**Requirements**
Turn all of the material below into a numbered list with one entry per line, and leave out any blank lines.

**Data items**

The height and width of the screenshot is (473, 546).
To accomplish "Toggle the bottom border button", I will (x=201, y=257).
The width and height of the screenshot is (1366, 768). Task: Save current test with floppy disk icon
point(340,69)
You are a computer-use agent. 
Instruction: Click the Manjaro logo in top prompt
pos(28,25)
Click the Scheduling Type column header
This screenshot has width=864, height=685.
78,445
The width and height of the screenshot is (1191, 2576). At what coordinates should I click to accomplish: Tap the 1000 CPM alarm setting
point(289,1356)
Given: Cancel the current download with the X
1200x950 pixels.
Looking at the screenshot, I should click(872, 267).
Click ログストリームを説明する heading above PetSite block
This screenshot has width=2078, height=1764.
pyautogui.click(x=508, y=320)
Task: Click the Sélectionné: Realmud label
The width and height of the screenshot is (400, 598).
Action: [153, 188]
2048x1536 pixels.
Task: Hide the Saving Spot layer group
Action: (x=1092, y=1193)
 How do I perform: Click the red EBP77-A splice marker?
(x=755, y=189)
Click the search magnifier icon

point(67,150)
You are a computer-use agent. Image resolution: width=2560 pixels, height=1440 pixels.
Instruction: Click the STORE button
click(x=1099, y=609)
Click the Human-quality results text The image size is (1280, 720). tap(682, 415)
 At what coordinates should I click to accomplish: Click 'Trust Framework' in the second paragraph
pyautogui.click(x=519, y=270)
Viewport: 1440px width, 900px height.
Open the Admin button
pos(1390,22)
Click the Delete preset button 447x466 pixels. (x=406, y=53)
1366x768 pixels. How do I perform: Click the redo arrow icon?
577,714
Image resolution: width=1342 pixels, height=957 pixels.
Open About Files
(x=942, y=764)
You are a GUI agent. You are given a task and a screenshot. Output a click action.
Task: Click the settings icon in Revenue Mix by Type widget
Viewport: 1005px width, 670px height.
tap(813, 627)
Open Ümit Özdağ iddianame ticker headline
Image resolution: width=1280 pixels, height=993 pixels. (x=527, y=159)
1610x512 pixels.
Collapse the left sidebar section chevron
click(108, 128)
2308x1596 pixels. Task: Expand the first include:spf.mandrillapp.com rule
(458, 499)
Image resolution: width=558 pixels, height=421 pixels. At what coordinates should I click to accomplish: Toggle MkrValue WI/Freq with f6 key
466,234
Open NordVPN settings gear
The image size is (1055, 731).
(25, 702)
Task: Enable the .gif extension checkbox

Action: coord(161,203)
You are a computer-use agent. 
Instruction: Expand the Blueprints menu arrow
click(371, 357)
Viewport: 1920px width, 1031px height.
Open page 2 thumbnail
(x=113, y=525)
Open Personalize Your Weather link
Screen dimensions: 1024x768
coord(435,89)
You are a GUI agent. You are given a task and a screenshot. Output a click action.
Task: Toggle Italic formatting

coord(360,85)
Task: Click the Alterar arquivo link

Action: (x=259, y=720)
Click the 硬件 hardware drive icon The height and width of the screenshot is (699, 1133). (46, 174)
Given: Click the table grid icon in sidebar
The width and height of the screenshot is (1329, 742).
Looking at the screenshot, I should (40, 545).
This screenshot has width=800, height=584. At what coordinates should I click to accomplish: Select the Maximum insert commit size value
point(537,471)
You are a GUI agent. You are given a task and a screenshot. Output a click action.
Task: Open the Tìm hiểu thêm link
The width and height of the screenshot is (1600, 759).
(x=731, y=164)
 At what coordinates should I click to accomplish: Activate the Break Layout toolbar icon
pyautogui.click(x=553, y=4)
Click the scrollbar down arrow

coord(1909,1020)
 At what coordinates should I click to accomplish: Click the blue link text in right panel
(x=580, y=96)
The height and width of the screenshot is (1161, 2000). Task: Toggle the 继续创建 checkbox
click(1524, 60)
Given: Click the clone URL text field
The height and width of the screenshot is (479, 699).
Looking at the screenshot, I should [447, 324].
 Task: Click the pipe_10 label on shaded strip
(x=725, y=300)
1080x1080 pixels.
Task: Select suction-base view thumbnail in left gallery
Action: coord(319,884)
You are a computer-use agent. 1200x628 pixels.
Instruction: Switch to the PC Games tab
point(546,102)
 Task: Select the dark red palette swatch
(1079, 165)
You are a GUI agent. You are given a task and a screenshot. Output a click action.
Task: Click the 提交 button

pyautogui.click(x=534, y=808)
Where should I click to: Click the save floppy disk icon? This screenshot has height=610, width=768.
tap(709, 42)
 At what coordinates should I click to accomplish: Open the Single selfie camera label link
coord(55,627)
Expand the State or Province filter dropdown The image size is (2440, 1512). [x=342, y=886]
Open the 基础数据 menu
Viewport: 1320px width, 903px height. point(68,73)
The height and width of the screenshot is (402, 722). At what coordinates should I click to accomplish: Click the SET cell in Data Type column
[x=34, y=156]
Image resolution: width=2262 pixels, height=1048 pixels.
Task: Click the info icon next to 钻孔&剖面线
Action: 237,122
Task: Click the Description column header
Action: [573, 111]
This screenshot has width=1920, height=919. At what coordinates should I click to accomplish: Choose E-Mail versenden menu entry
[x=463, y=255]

**Worked solution**
1. The height and width of the screenshot is (473, 546).
2. To accomplish "Toggle the bottom border button", I will (x=201, y=257).
3. The width and height of the screenshot is (1366, 768). Task: Save current test with floppy disk icon
4. point(340,69)
5. You are a computer-use agent. 
6. Instruction: Click the Manjaro logo in top prompt
7. pos(28,25)
8. Click the Scheduling Type column header
9. This screenshot has width=864, height=685.
10. 78,445
11. The width and height of the screenshot is (1191, 2576). At what coordinates should I click to accomplish: Tap the 1000 CPM alarm setting
12. point(289,1356)
13. Given: Cancel the current download with the X
14. 1200x950 pixels.
15. Looking at the screenshot, I should click(872, 267).
16. Click ログストリームを説明する heading above PetSite block
17. This screenshot has width=2078, height=1764.
18. pyautogui.click(x=508, y=320)
19. Task: Click the Sélectionné: Realmud label
20. The width and height of the screenshot is (400, 598).
21. Action: [153, 188]
22. 2048x1536 pixels.
23. Task: Hide the Saving Spot layer group
24. Action: (x=1092, y=1193)
25.  How do I perform: Click the red EBP77-A splice marker?
26. (x=755, y=189)
27. Click the search magnifier icon
28. point(67,150)
29. You are a computer-use agent. Image resolution: width=2560 pixels, height=1440 pixels.
30. Instruction: Click the STORE button
31. click(x=1099, y=609)
32. Click the Human-quality results text The image size is (1280, 720). tap(682, 415)
33.  At what coordinates should I click to accomplish: Click 'Trust Framework' in the second paragraph
34. pyautogui.click(x=519, y=270)
35. Viewport: 1440px width, 900px height.
36. Open the Admin button
37. pos(1390,22)
38. Click the Delete preset button 447x466 pixels. (x=406, y=53)
39. 1366x768 pixels. How do I perform: Click the redo arrow icon?
40. 577,714
41. Image resolution: width=1342 pixels, height=957 pixels.
42. Open About Files
43. (x=942, y=764)
44. You are a GUI agent. You are given a task and a screenshot. Output a click action.
45. Task: Click the settings icon in Revenue Mix by Type widget
46. Viewport: 1005px width, 670px height.
47. tap(813, 627)
48. Open Ümit Özdağ iddianame ticker headline
49. Image resolution: width=1280 pixels, height=993 pixels. (x=527, y=159)
50. 1610x512 pixels.
51. Collapse the left sidebar section chevron
52. click(108, 128)
53. 2308x1596 pixels. Task: Expand the first include:spf.mandrillapp.com rule
54. (458, 499)
55. Image resolution: width=558 pixels, height=421 pixels. At what coordinates should I click to accomplish: Toggle MkrValue WI/Freq with f6 key
56. 466,234
57. Open NordVPN settings gear
58. The image size is (1055, 731).
59. (25, 702)
60. Task: Enable the .gif extension checkbox
61. Action: coord(161,203)
62. You are a computer-use agent. 
63. Instruction: Expand the Blueprints menu arrow
64. click(371, 357)
65. Viewport: 1920px width, 1031px height.
66. Open page 2 thumbnail
67. (x=113, y=525)
68. Open Personalize Your Weather link
69. Screen dimensions: 1024x768
70. coord(435,89)
71. You are a GUI agent. You are given a task and a screenshot. Output a click action.
72. Task: Toggle Italic formatting
73. coord(360,85)
74. Task: Click the Alterar arquivo link
75. Action: (x=259, y=720)
76. Click the 硬件 hardware drive icon The height and width of the screenshot is (699, 1133). (46, 174)
77. Given: Click the table grid icon in sidebar
78. The width and height of the screenshot is (1329, 742).
79. Looking at the screenshot, I should (40, 545).
80. This screenshot has width=800, height=584. At what coordinates should I click to accomplish: Select the Maximum insert commit size value
81. point(537,471)
82. You are a GUI agent. You are given a task and a screenshot. Output a click action.
83. Task: Open the Tìm hiểu thêm link
84. The width and height of the screenshot is (1600, 759).
85. (x=731, y=164)
86.  At what coordinates should I click to accomplish: Activate the Break Layout toolbar icon
87. pyautogui.click(x=553, y=4)
88. Click the scrollbar down arrow
89. coord(1909,1020)
90.  At what coordinates should I click to accomplish: Click the blue link text in right panel
91. (x=580, y=96)
92. The height and width of the screenshot is (1161, 2000). Task: Toggle the 继续创建 checkbox
93. click(1524, 60)
94. Given: Click the clone URL text field
95. The height and width of the screenshot is (479, 699).
96. Looking at the screenshot, I should [447, 324].
97.  Task: Click the pipe_10 label on shaded strip
98. (x=725, y=300)
99. 1080x1080 pixels.
100. Task: Select suction-base view thumbnail in left gallery
101. Action: coord(319,884)
102. You are a computer-use agent. 1200x628 pixels.
103. Instruction: Switch to the PC Games tab
104. point(546,102)
105.  Task: Select the dark red palette swatch
106. (1079, 165)
107. You are a GUI agent. You are given a task and a screenshot. Output a click action.
108. Task: Click the 提交 button
109. pyautogui.click(x=534, y=808)
110. Where should I click to: Click the save floppy disk icon? This screenshot has height=610, width=768.
111. tap(709, 42)
112.  At what coordinates should I click to accomplish: Open the Single selfie camera label link
113. coord(55,627)
114. Expand the State or Province filter dropdown The image size is (2440, 1512). [x=342, y=886]
115. Open the 基础数据 menu
116. Viewport: 1320px width, 903px height. point(68,73)
117. The height and width of the screenshot is (402, 722). At what coordinates should I click to accomplish: Click the SET cell in Data Type column
118. [x=34, y=156]
119. Image resolution: width=2262 pixels, height=1048 pixels.
120. Task: Click the info icon next to 钻孔&剖面线
121. Action: 237,122
122. Task: Click the Description column header
123. Action: [573, 111]
124. This screenshot has width=1920, height=919. At what coordinates should I click to accomplish: Choose E-Mail versenden menu entry
125. [x=463, y=255]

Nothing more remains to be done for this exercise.